Both charts help make data easier to read and interpret.

Definition Bar Chart/Histogram
A bar chart/histogram shows data with bars:
  • Categories or values go on \(x\)-axis.
  • Frequencies go on \(y\)-axis.
Example
Draw a bar chart for:
Subject Relative frequency (\(\pourcent)\)
Maths \(50\pourcent\)
Sciences \( 40\pourcent\)
English \( 10\pourcent\)


Definition Pie Chart
A pie chart is a circle split into slices to show how data compares.
Example
Draw the pie chart of the following data:
Subject Frequency
Maths 15
Sciences 12
English 3
Total 30

Angles are :
  • Maths : \(\frac{15}{30} \times 360^\circ = 180^\circ\)
  • Sciences : \(\frac{12}{30} \times 360^\circ = 144^\circ\)
  • English : \(\frac{3}{30} \times 360^\circ = 36^\circ\)

Visualizing Central Tendency and Dispersion


In statistics, it's important to understand where the data is centered and how spread out it is. To show both aspects clearly, we use visual tools.
  • Central tendency refers to the middle of the data, often represented by the mean, median, or mode.
  • Dispersion shows how much the data varies, using measures like range or interquartile range.
A powerful tool to display both is the box plot (or box-and-whisker plot).It summarizes the data using five values: minimum, first quartile (\(Q_1\)), median, third quartile (\(Q_3\)), and maximum. This gives a quick picture of the distribution and helps identify outliers.

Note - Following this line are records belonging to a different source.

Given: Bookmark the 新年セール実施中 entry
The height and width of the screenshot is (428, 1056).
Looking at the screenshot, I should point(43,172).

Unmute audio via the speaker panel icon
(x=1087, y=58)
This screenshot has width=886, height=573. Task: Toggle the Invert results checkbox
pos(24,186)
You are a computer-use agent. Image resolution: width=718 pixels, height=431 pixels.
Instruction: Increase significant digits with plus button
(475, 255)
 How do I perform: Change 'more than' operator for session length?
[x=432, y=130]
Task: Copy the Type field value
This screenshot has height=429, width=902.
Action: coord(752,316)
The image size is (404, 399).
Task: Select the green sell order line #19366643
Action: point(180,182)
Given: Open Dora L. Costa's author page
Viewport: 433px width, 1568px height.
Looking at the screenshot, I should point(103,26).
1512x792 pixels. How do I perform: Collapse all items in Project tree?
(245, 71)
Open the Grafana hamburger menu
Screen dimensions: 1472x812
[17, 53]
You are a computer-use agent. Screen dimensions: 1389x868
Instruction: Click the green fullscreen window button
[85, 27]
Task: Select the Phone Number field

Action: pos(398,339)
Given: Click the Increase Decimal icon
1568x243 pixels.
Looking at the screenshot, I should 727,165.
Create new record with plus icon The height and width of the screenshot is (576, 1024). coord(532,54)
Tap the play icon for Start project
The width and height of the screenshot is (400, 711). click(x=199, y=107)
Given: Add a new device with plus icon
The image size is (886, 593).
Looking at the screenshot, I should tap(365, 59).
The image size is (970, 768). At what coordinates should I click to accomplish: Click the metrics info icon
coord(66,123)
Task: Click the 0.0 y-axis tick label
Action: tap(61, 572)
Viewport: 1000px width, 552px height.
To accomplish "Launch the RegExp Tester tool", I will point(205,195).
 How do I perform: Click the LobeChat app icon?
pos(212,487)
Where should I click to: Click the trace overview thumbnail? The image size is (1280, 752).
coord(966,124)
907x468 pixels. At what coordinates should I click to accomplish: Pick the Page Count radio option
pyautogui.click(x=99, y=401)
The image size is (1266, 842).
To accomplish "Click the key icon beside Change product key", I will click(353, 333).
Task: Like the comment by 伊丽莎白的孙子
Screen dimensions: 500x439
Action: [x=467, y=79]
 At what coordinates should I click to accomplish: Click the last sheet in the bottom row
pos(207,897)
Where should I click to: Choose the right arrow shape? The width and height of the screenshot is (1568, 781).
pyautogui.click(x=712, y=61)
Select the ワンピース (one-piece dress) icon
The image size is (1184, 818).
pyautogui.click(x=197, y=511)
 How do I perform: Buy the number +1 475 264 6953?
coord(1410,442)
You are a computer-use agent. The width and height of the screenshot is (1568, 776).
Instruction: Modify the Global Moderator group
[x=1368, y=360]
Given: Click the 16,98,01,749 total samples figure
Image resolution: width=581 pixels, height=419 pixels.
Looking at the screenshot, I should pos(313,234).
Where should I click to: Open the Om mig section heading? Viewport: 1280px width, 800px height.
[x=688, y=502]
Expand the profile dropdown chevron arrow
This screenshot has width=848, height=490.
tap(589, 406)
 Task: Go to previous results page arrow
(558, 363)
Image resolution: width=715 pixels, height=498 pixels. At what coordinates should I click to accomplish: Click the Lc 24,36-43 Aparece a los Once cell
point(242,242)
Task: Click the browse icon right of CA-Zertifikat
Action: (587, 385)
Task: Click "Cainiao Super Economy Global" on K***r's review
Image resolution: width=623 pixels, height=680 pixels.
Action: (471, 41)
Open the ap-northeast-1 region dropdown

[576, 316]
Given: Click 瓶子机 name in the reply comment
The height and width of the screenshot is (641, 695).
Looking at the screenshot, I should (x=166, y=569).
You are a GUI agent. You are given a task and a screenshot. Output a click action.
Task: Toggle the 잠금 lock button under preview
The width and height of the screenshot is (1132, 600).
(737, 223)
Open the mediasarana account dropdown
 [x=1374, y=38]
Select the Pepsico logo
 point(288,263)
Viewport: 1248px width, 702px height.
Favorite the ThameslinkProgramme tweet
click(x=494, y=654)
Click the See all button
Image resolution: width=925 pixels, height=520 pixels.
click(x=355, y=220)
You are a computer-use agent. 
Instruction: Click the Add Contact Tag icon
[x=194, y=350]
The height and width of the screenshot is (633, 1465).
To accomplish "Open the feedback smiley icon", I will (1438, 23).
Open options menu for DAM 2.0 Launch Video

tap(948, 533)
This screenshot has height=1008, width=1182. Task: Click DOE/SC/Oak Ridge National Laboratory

Definition Box plot (whisker plot)
A whisker plot, also called a box plot, displays the five-number summary of a set of data. The five-number summary is the minimum, first quartile, median, third quartile, and maximum.
In a box plot, we draw a box from the first quartile to the third quartile. A vertical line goes through the box at the median. The whiskers go from each quartile to the minimum or maximum.
Example
This box plot shows the number of minutes passengers spent in an airport departure lounge. What is the minimum number of minutes spent waiting in the lounge?

The minimum time is \(30\) minutes.

Interpreting the Statistics

Reading and Comparing Data


Interpreting statistics means turning raw data into meaningful insights that help us understand the world and make informed decisions. This involves reading tables, analyzing graphs, and comparing values such as averages, frequencies, and measures of spread.
Visual tools like pie charts or bar graphs make patterns easier to spot, while comparisons (using mean, median, or interquartile range) help highlight differences between groups.

Example
This pie chart shows the favorite subjects of students:
What does this chart suggest?

The largest section corresponds to Maths, so it is the most popular subject.

Example
The girls' average score in math is 87 (B+), while the boys' average is 75 (C). Are girls better at math?

Yes, since 87 > 75, on average, girls perform better than boys in math.